2010年4月20日~22日、マレーシア・クアラルンプールで開催された第52回APO理事会では、APOメンバー国19カ国の代表団やアドバイザー、アフリカ諸国のオブザーバー等総勢50名を超える参加者が一堂に会し、2011-2012年度の加盟国の分担金額について白熱した議論が繰り広げられました。アジアの成長拡大が世界で注視され生産性の重要度がますます顕著になる環境下、APO事務局は2009-2010年度比2.1%増の予算総額による事業拡大を提案していましたが、理事会から各国政府の財政事情に基づいた要請を受け、最終的に前回2009-2010年度と同額の予算総額が採択されました。
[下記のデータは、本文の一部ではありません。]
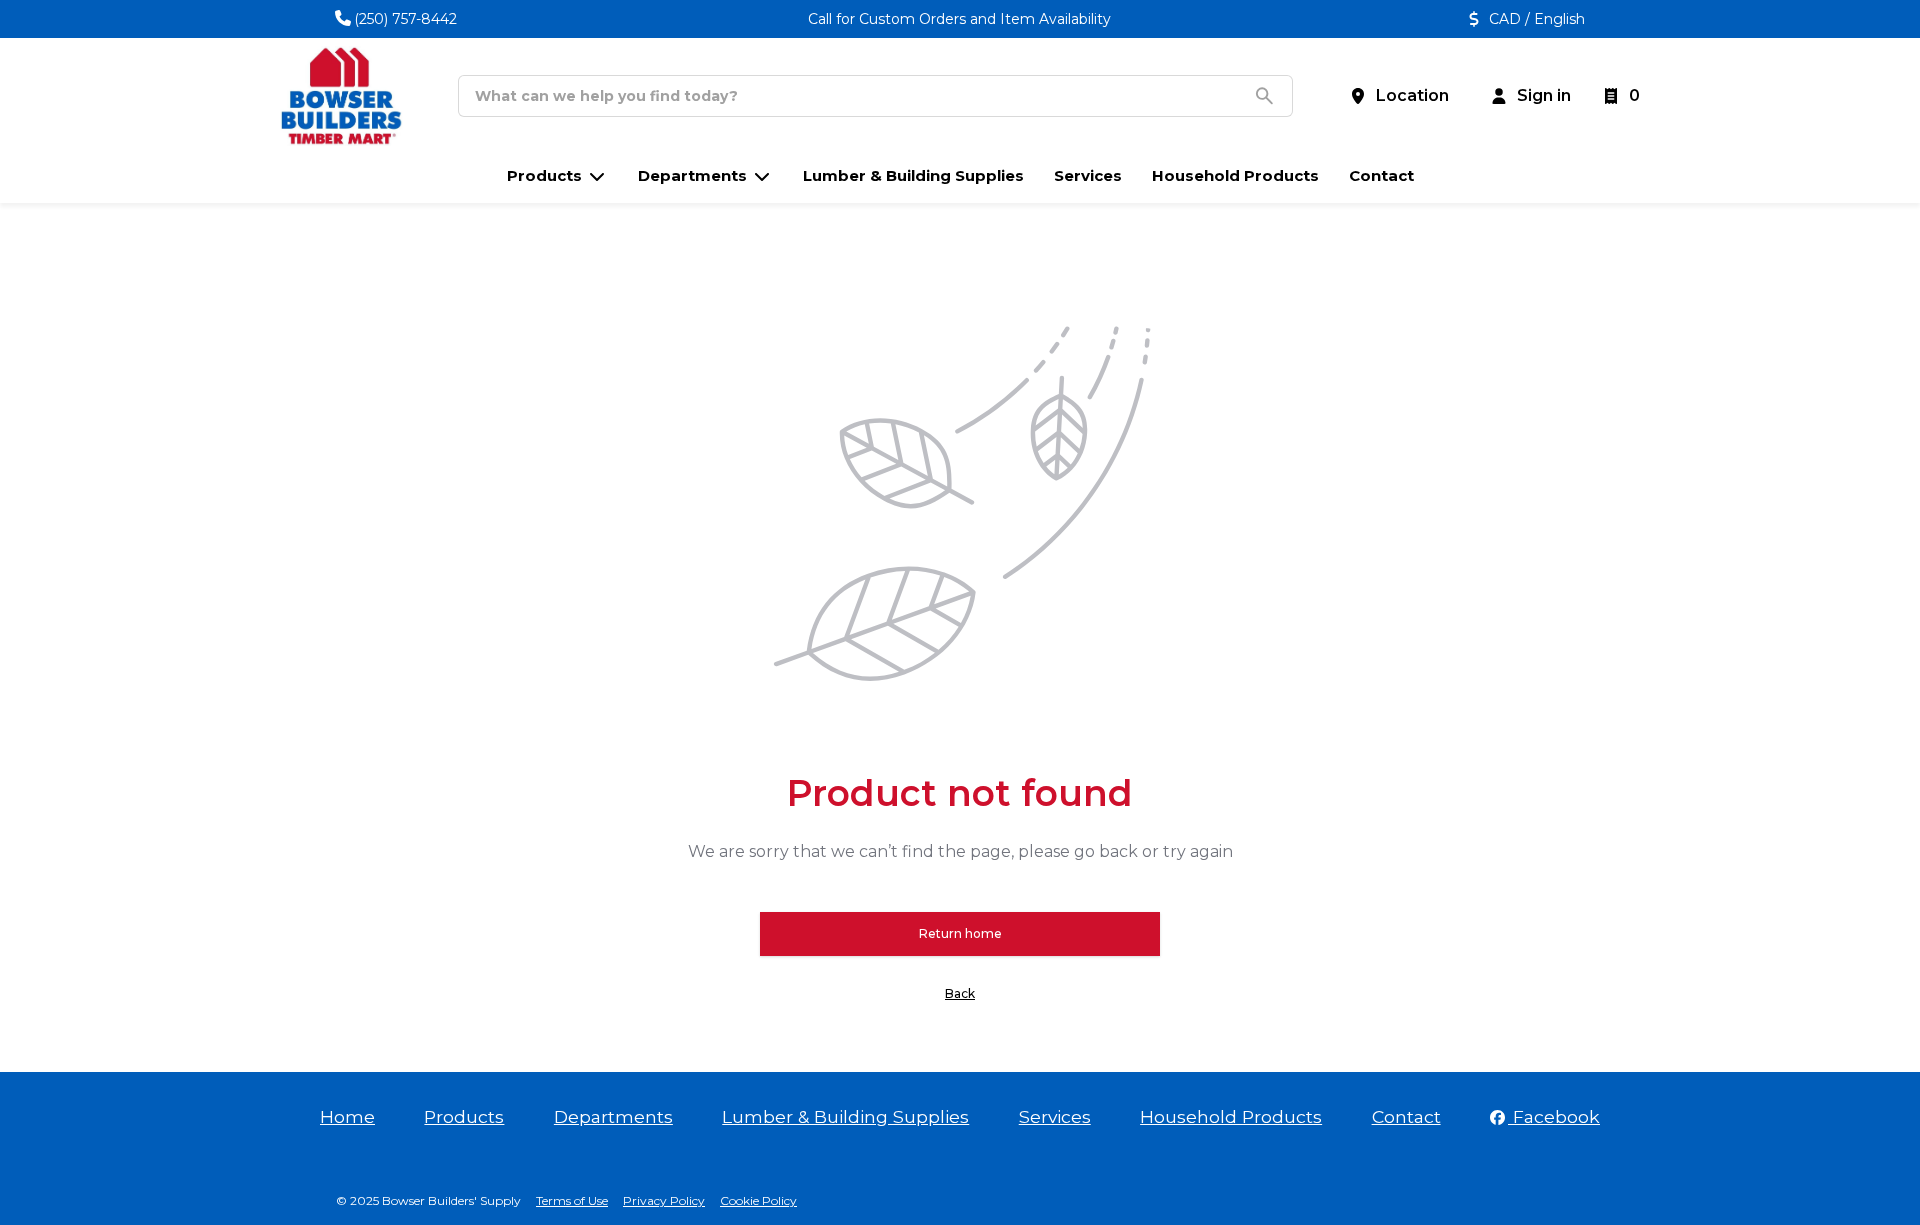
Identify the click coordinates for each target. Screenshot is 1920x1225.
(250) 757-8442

2008年に導入された現行の分担金額算出方式では、事業計画に応じて予算総額を決定。この総額を、当該年の5年前から3年間(2011年-2012年度予算の場合は2006年から2008年の間)の経済成長の度合い(GNI)の平均値によって求められた分担比率を基に配分することにより、各加盟国の分担額が決定されました。この方式では、近年高い経済成長を遂げた国(インド、インドネシア、フィリピンなど)の分担金は前年比20~40%に達する増額となるので、議論の過程ではこれらの国は負担額の急激な上昇に難色を示す場面もありました。結局、理事会は前述通り2011-2012年の予算総額と各国分担額を承認する一方でタスクフォースを作り、そこで現在の分担金算出方式の見直しを行うことになりました。

また長引く円高傾向がAPO事業の運営予算を圧迫している中、APO事務局は運営費削減案として事務局職員の大幅な減給を提案。緊急措置としてAPO事務局職員の減給が承認されましたが、今後の事務局運営への影響について複数の各国代表理事が強い懸念を示し、活動の質を維持していくためにも長期的な減給は避けるとし、向こう2年以内に新たな見直しを検討すると決定しました。